● **Your instructions**: Starting with the line that holds "Task: Open the", reproduce each line through the last one of the data, exactly as written. Pictures are not copied.

Entries supplied section start

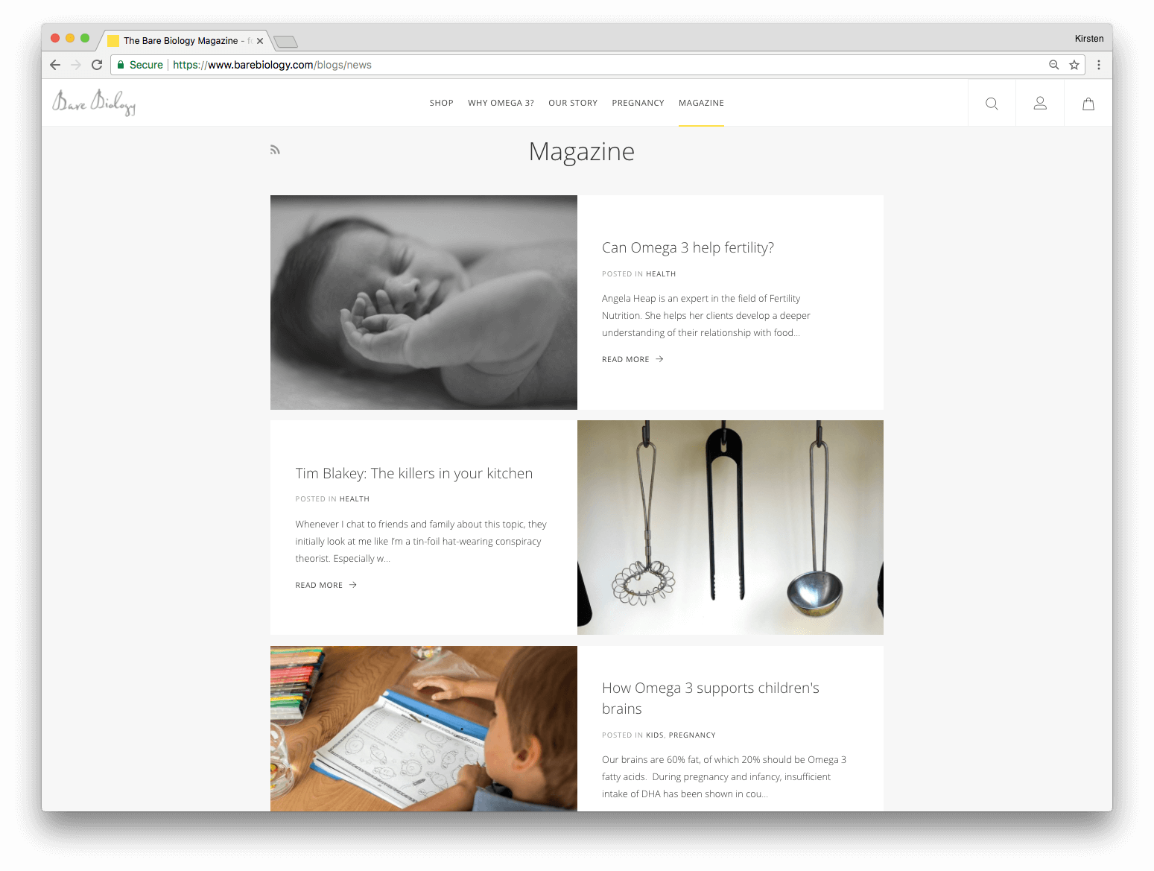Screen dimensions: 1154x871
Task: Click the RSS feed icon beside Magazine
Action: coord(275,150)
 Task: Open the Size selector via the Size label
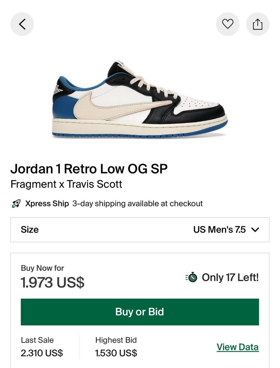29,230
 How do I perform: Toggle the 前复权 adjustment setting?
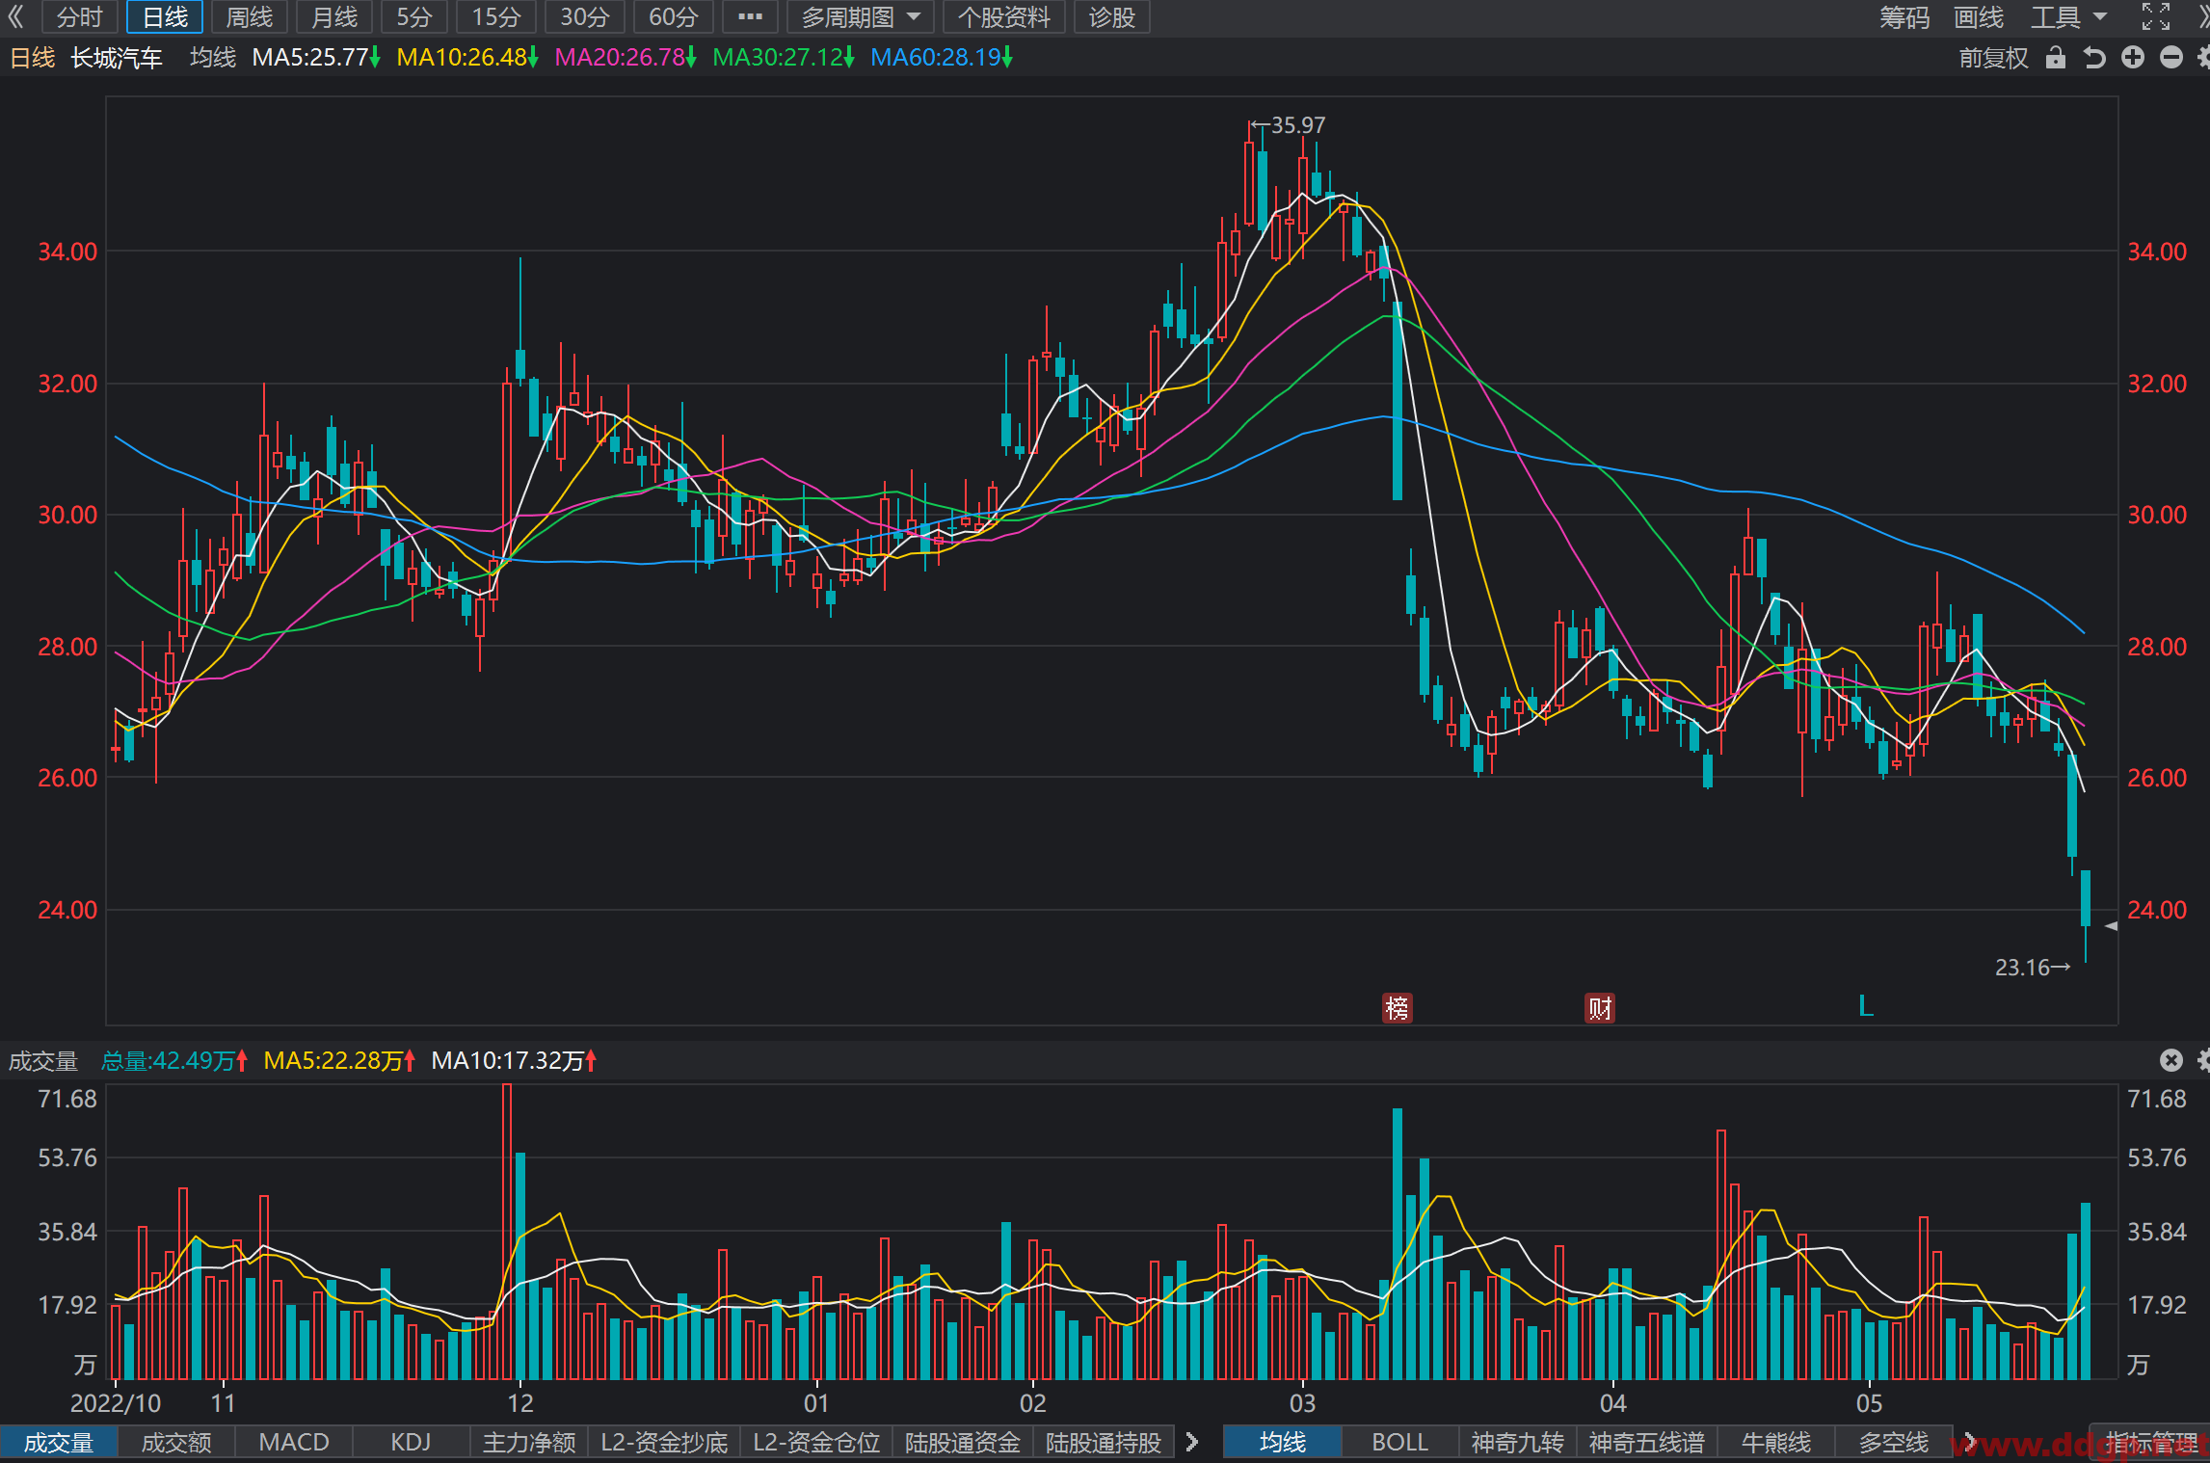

Entries supplied section end

● **Solution to the exercise**:
 Task: Open the Size selector via the Size label
29,230
 How do I perform: Toggle the 前复权 adjustment setting?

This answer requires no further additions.